#### [Excerpt]
--- BEGIN ---
# 4.5 Modeling petrophysics in 3D: respecting the rocks and the fluids characteristics

We have validated our choice of cell size. The well data are blocked in the 3D geological grid and we are even comforted in our workflow. It is time now to distribute the petrophysical properties… by facies of course.

The previous two chapters talked about the geostatistical algorithms in general terms and about some specifics for modeling discrete properties. Much of what was covered previously also applies to modeling continuous properties such as VSH or porosity. The main algorithms are again kriging for interpolation and Gaussian simulation for generating multiple realizations. Both use variograms and some statistical parameters as input (mean value for the kriging, distributions for the simulation algorithms). Both can also take into account different types of secondary variables. Vertical Trend Curves (VTC) are the equivalent of the Vertical Proportion Curves (VPC) for discrete properties. They capture how the mean of a given continuous property varies with depth (see Figure 2 and Figure 8 for some examples). By depth, we mean by horizontal layer in the 3D geological grid. For example, VTCs would spot a decrease of porosity with depth due to compaction. Sometimes, continuous properties also show horizontal trends. Maybe the VSH increases from the North East corner to the South West for example. Such information can be captured as a map which can be taken into account by the geostatistical algorithms, in the way facies proportion maps are used to guide the modeling of facies. VTCs and trend maps capture how a property should vary spatially. It is also recommended to look at how properties are correlated one with the other. For example, if a cross-plot porosity versus VSH shows that the two properties are highly correlated, we can model first the VSH and then use the 3D distribution of VSH as a guide (a secondary variable) to model the porosity in 3D.

Ultimately, the key is to understand how each property varies spatially, how the different properties are connected one to the other and to convert all this knowledge into secondary data for the geostastistical algorithms. The geologist can help interpreting spatial trends while the correlations between properties are of course deeply rooted in the petrophysical analysis. While a geomodeler might guess them all properly, it is much more efficient to identify the meaningful correlations with the team’s petrophysicist.
--- END ---
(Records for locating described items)
--- BEGIN ---
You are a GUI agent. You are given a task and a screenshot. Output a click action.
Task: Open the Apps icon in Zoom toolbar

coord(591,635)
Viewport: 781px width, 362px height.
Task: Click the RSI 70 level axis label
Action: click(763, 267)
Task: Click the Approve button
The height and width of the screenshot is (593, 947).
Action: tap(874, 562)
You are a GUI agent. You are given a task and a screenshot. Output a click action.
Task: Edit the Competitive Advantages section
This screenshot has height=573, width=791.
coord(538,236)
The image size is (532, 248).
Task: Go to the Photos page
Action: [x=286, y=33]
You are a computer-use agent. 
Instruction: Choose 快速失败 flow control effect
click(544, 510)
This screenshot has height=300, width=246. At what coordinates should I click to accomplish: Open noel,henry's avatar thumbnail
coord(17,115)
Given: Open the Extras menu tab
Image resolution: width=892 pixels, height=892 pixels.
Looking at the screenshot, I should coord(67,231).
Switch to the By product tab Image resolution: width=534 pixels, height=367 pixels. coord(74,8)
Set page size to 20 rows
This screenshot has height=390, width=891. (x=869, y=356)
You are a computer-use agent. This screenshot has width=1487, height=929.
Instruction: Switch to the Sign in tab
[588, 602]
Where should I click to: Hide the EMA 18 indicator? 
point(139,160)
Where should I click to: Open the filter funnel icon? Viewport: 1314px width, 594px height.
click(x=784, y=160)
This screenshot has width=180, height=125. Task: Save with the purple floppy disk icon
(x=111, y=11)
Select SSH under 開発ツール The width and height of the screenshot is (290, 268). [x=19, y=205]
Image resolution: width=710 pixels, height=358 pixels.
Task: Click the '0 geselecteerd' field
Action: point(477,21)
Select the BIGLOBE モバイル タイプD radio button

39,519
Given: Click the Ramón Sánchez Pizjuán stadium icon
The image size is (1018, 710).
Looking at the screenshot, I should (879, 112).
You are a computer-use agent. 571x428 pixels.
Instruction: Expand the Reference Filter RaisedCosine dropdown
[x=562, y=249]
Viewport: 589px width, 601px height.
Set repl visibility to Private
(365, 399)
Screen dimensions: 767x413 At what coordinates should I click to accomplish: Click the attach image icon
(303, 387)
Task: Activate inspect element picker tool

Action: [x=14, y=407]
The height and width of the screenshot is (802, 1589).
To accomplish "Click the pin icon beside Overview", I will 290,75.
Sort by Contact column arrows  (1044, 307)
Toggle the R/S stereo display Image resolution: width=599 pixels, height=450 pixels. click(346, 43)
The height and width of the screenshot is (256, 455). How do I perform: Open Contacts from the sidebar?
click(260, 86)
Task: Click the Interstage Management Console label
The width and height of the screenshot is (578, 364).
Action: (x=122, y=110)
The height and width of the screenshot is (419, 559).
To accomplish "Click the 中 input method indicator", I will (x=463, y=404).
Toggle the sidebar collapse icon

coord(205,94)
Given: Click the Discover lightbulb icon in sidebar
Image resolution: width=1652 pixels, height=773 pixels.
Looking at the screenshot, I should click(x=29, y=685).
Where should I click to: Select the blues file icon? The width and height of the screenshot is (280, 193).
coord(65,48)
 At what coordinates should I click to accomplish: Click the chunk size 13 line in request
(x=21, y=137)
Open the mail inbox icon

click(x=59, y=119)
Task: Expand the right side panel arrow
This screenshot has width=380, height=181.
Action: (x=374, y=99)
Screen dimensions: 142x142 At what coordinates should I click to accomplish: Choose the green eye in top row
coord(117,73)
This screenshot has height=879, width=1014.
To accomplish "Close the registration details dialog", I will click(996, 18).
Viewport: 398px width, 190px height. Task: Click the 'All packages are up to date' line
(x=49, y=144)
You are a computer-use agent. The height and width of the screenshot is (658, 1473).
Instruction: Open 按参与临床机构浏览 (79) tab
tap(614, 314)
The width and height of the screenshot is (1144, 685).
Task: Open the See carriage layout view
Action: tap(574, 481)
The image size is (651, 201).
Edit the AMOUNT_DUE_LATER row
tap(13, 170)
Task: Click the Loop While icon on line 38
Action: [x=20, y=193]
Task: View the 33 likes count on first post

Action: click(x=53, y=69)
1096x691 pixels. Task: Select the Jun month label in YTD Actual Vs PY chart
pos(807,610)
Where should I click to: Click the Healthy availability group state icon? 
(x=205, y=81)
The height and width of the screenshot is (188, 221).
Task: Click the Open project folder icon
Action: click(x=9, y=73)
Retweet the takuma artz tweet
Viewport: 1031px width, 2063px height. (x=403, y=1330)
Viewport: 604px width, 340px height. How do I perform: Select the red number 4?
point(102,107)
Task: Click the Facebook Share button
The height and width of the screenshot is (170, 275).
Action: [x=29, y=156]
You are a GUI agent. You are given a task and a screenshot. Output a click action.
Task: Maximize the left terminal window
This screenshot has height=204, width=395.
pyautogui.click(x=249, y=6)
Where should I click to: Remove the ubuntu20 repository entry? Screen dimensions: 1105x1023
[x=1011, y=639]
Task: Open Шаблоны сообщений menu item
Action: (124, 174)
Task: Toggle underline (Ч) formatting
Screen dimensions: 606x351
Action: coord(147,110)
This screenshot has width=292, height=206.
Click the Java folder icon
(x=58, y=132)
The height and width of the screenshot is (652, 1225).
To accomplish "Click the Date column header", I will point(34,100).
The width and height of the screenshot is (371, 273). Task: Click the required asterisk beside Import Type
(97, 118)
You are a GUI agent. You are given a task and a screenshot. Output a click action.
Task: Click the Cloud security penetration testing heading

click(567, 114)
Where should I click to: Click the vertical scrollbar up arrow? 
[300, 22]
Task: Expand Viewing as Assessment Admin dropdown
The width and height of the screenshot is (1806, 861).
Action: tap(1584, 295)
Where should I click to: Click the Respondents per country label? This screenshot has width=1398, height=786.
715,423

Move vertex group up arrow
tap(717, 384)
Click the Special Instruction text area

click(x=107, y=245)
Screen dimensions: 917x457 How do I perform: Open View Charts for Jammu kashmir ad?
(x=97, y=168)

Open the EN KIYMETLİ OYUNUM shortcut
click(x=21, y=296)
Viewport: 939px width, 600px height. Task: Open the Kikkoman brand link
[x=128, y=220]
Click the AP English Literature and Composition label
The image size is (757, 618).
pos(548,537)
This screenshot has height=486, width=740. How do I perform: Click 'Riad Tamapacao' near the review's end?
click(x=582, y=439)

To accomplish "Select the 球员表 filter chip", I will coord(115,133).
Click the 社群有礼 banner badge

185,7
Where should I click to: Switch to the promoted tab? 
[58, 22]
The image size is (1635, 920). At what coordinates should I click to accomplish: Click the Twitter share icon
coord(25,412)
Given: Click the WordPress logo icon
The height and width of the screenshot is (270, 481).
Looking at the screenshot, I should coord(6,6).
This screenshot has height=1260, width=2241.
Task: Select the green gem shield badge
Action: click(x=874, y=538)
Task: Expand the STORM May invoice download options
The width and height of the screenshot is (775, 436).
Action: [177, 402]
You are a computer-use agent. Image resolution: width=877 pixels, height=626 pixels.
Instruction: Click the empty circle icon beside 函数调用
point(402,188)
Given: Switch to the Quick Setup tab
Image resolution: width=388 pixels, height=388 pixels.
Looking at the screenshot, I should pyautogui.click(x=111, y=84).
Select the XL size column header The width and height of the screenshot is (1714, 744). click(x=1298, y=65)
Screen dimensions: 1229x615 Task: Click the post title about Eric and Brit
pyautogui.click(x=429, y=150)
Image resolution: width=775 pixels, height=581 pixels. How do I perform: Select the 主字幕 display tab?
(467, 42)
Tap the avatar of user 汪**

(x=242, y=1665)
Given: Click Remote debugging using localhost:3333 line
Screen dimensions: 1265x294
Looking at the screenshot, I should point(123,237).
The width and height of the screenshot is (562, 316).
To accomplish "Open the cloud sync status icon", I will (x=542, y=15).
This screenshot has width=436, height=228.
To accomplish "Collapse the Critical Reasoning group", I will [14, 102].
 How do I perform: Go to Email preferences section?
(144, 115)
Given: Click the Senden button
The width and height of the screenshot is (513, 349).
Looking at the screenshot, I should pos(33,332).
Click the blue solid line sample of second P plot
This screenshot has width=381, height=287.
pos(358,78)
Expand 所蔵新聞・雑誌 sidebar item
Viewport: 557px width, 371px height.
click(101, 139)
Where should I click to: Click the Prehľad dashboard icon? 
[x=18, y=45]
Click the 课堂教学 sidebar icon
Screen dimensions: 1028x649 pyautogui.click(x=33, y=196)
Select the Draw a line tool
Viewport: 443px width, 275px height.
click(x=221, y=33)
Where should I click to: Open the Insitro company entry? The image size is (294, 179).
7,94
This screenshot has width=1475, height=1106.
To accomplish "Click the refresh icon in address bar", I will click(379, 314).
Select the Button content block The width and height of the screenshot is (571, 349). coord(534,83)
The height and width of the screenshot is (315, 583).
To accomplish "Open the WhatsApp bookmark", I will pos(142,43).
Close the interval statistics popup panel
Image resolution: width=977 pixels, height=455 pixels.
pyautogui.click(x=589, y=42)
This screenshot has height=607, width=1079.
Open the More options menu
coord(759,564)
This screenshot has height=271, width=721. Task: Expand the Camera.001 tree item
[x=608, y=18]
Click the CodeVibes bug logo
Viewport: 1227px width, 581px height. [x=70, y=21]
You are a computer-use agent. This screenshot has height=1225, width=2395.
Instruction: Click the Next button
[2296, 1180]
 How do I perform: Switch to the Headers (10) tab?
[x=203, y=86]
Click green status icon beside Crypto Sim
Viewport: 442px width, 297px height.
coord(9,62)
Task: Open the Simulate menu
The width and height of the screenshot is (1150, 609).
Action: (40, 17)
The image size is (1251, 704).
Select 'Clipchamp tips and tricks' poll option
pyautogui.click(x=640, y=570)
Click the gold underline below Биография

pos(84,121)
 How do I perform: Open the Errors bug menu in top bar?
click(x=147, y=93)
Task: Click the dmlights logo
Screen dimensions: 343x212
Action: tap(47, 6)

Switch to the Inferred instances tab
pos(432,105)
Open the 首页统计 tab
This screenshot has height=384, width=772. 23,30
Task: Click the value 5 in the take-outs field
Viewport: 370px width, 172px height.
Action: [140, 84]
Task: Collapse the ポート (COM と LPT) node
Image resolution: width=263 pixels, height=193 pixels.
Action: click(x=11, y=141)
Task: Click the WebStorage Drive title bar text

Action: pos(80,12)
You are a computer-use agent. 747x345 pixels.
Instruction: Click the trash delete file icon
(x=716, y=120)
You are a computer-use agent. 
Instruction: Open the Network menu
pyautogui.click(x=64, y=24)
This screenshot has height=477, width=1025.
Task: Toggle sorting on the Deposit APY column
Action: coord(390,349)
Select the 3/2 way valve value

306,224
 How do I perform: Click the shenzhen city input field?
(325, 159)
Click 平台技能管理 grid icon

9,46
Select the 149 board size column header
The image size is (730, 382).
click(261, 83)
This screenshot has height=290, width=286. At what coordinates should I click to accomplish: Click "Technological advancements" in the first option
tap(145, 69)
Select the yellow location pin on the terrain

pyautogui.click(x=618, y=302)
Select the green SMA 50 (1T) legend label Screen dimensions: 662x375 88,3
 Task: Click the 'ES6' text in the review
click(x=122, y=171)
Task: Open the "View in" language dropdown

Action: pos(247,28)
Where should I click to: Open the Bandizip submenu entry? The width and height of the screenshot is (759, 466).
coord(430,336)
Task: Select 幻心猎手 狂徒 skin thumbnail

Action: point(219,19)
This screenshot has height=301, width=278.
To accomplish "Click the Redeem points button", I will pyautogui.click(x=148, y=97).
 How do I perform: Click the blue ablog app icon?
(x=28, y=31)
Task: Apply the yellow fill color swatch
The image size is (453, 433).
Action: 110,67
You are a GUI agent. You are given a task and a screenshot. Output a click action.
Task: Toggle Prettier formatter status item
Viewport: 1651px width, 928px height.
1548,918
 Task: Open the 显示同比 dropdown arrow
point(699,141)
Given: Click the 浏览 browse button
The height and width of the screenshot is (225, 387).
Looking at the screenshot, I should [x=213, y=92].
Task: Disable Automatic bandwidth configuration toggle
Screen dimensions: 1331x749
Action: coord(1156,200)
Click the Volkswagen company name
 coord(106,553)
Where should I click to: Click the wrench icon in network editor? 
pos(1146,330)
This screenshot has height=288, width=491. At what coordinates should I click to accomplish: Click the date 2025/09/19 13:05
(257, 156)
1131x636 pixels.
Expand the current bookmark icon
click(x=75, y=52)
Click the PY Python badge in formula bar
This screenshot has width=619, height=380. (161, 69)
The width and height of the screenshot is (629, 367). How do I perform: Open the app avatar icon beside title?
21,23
--- END ---
#### [Your task]
In the section on modeling petrophysics in 3D, condense the paragraph beginning "Ultimately, the key is" into a short bulleted list that keeps its main facts.

#### [Solution to this problem]
- Understand how each property varies spatially and how the properties relate to one another, then convert that knowledge into secondary data for the algorithms.
- The geologist can help interpret spatial trends.
- Correlations between properties are rooted in the petrophysical analysis.
- A geomodeler might guess them all correctly, but it is much more efficient to identify the meaningful correlations with the team's petrophysicist.